VAGLIA Marsilio

VAGLIA Marsilio

(Idro, 28 maggio 1881 - Nozza, 26 agosto 1937). Di Giovanni. Geometra, fu molto attivo sul piano professionale. Tra i molti progetti ricordiamo: nel 1907 disegna la facciata della chiesa parrocchiale di Anfo; nel 1910 progetta il laghetto artificiale di Bongi per la centrale di Vestone sul torrente Degnone; nel 1912 progetta la derivazione d'acque dal torrente Nozza per alimentare il maglio di proprietà di Pietro Bendotti di Nozza.
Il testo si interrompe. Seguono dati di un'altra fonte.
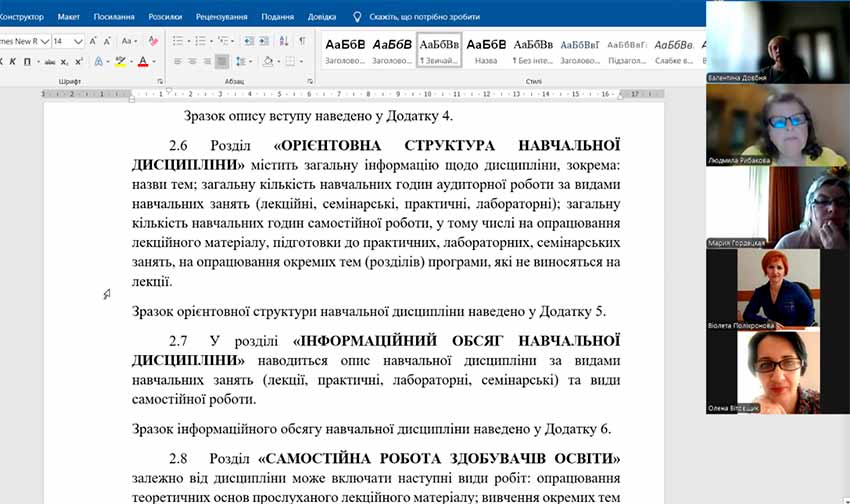Increase paragraph indent
Image resolution: width=850 pixels, height=504 pixels.
click(x=265, y=41)
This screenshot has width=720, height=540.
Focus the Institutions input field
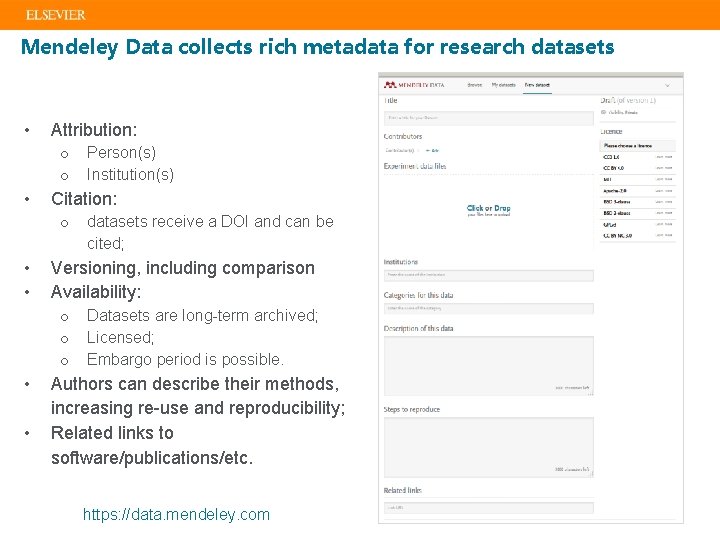coord(488,275)
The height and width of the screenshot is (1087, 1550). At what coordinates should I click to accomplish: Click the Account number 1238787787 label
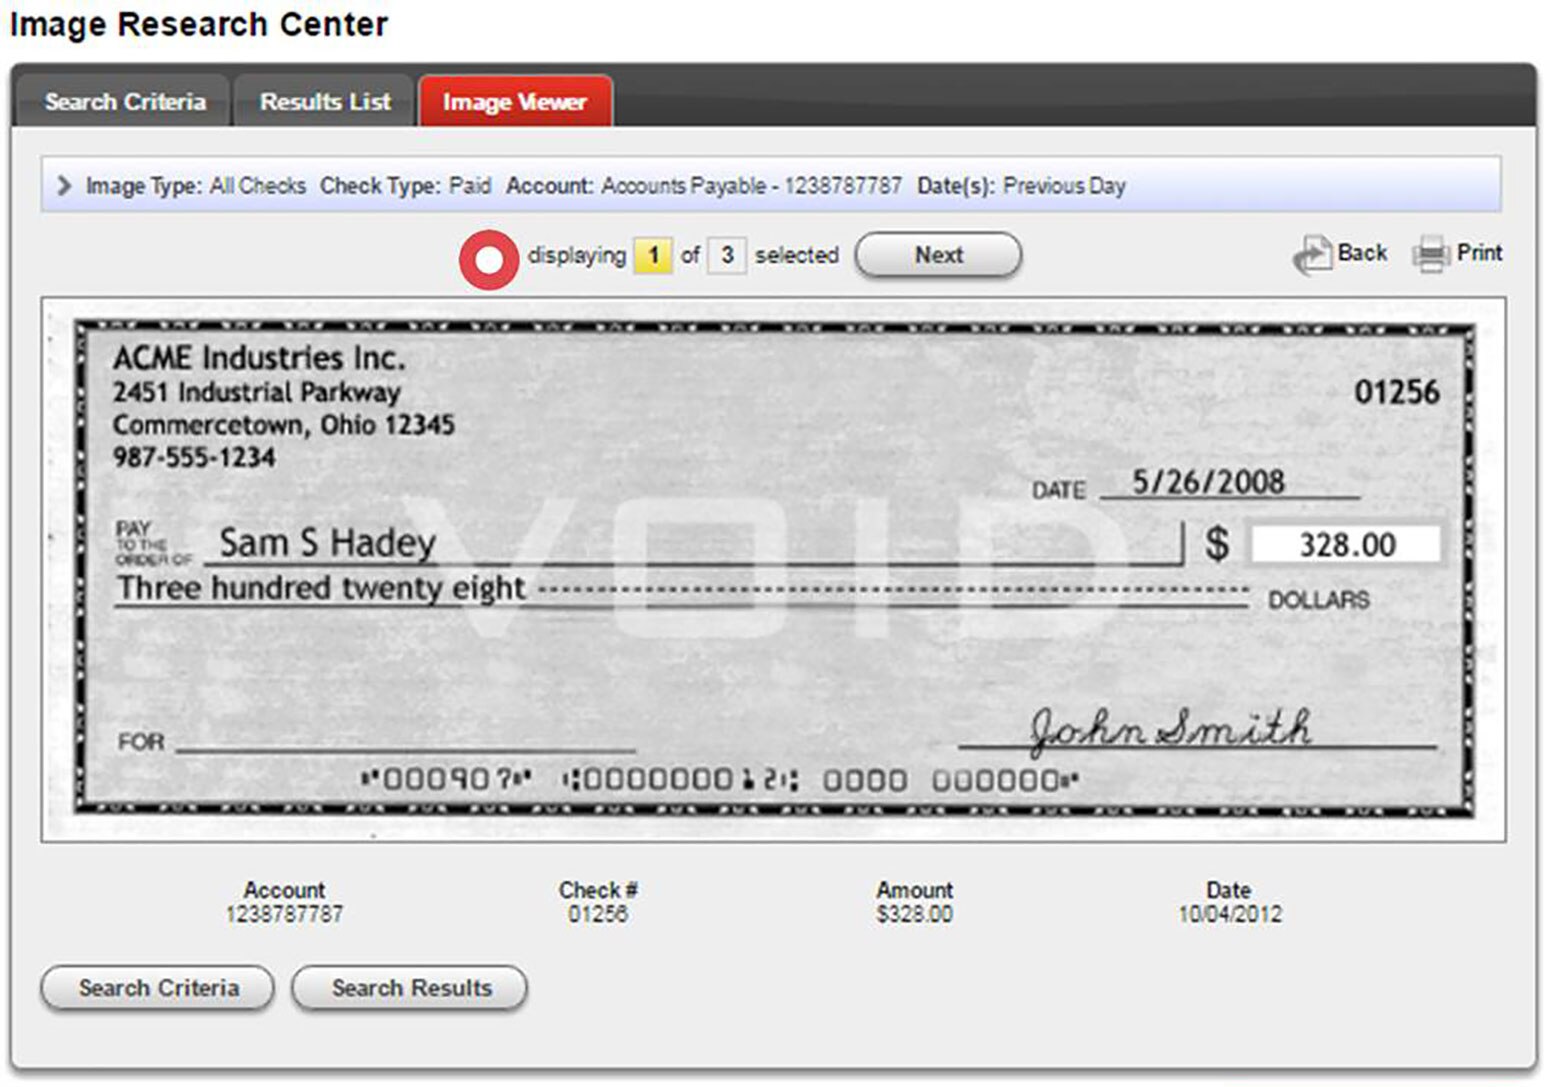pyautogui.click(x=284, y=913)
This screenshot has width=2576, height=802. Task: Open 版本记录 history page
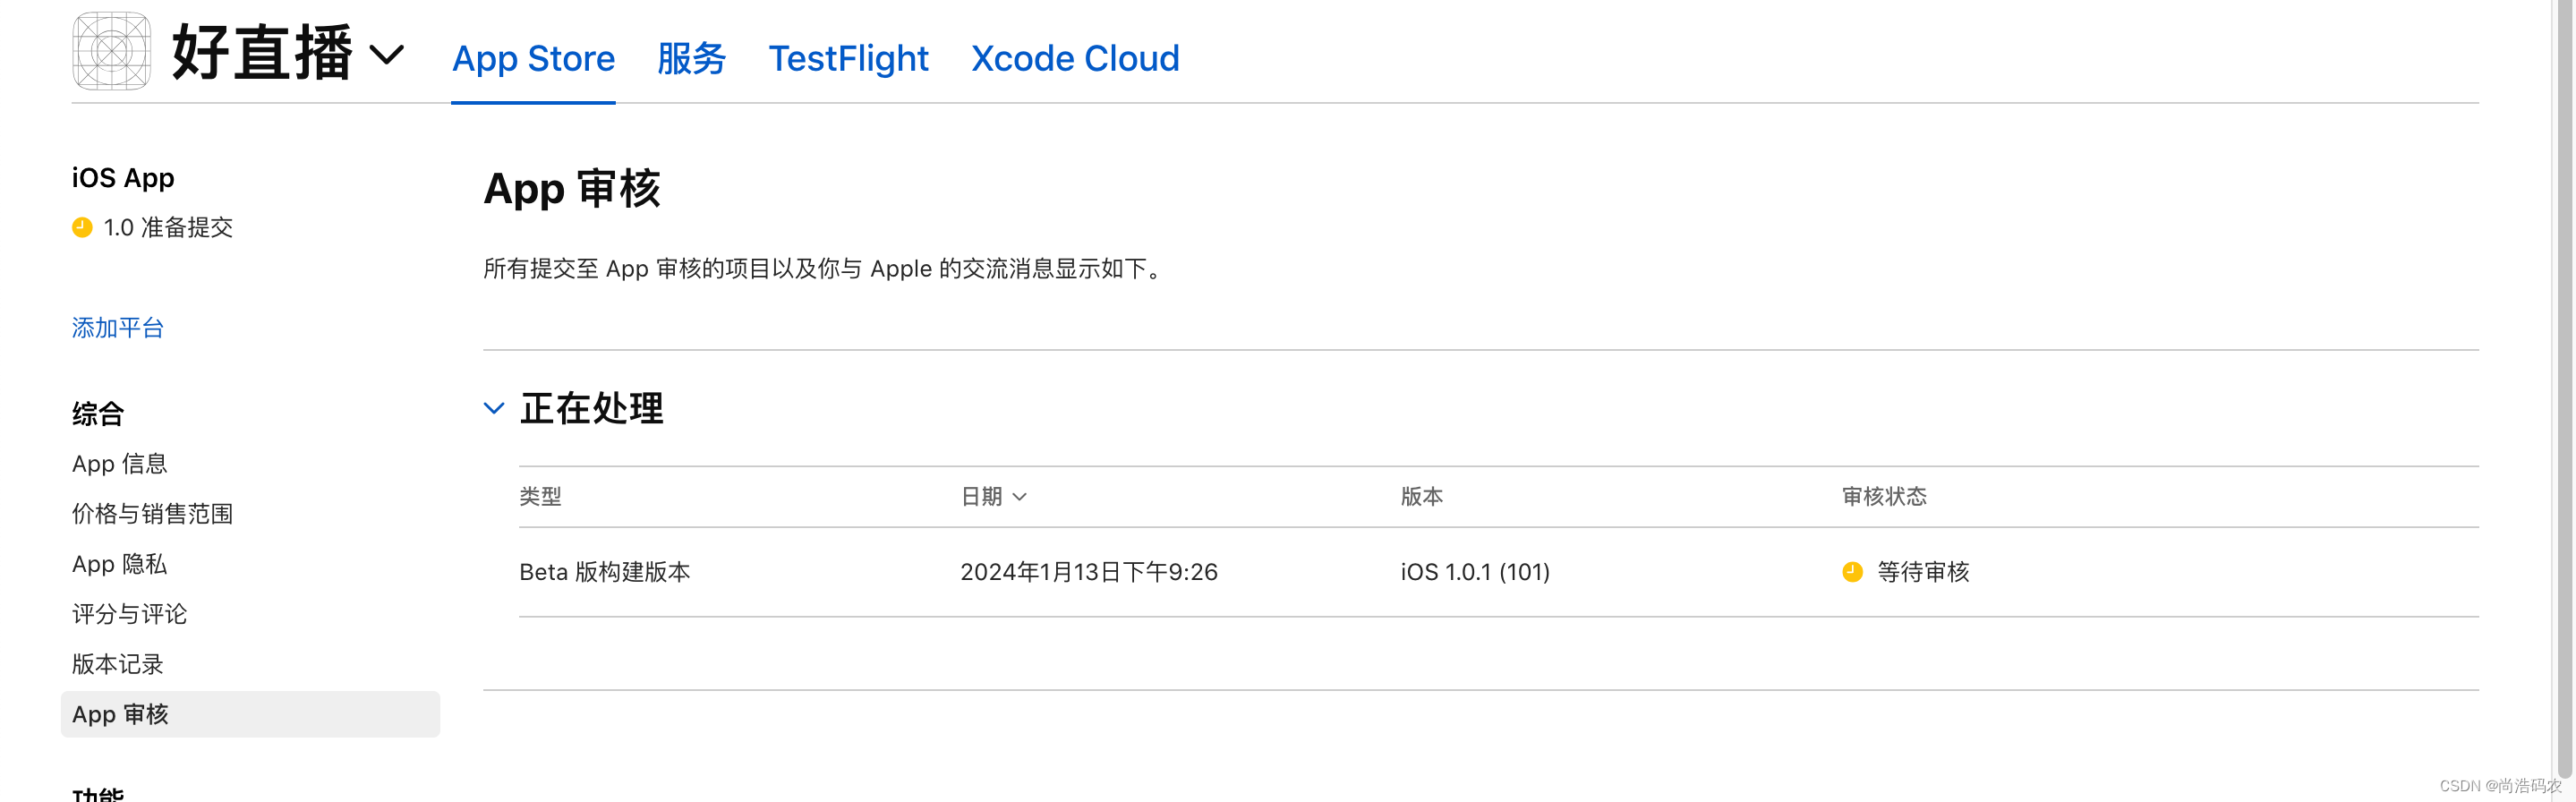(117, 663)
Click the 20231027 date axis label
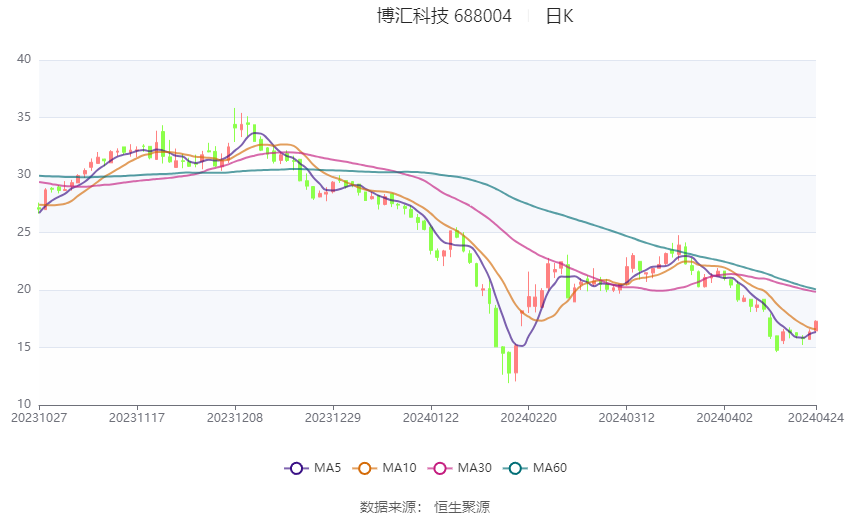The height and width of the screenshot is (517, 850). coord(39,418)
In vista della I guerra mondiale, con Egidio Minini, progetta la strada Casa Rossa-Gabbiale di 15 km, costruita in 65 giorni dall'impresa Lorenzo Bonomi di Vestone. Nel 1925 progetta i restauri della chiesa parrocchiale di Sabbio Chiese. Progetta inoltre la strada Casto-Alone, quella di Levrange, ecc. Partecipa a molte altre iniziative tra le quali la Mostra fotografica sulle valli e sui laghi bresciani. Attivo fu sul piano sociale e politico. Dal 1910 fu primo presidente dell'Unione popolare cattolica della Valsabbia, nel 1911 dell'Unione Cattolica del Lavoro con sede a Nozza per conto delle quali tenne numerose riunioni e discorsi in Valle. In vista della guerra, dal 1911 fu tra gli animatori di incontri fra valsabbini con l'Associazione Pro-Giudicarie che sotto scopi turistico-economici, alimentò aspirazioni irredentiste. Fu poi tra i più attivi sostenitori del PPI in Valsabbia e, nel maggio 1919, fece parte della Commissione provvisoria per la costituzione del partito in Valle. Nel 1924, dopo il delitto Matteotti, lanciò un vibrante manifesto antifascista.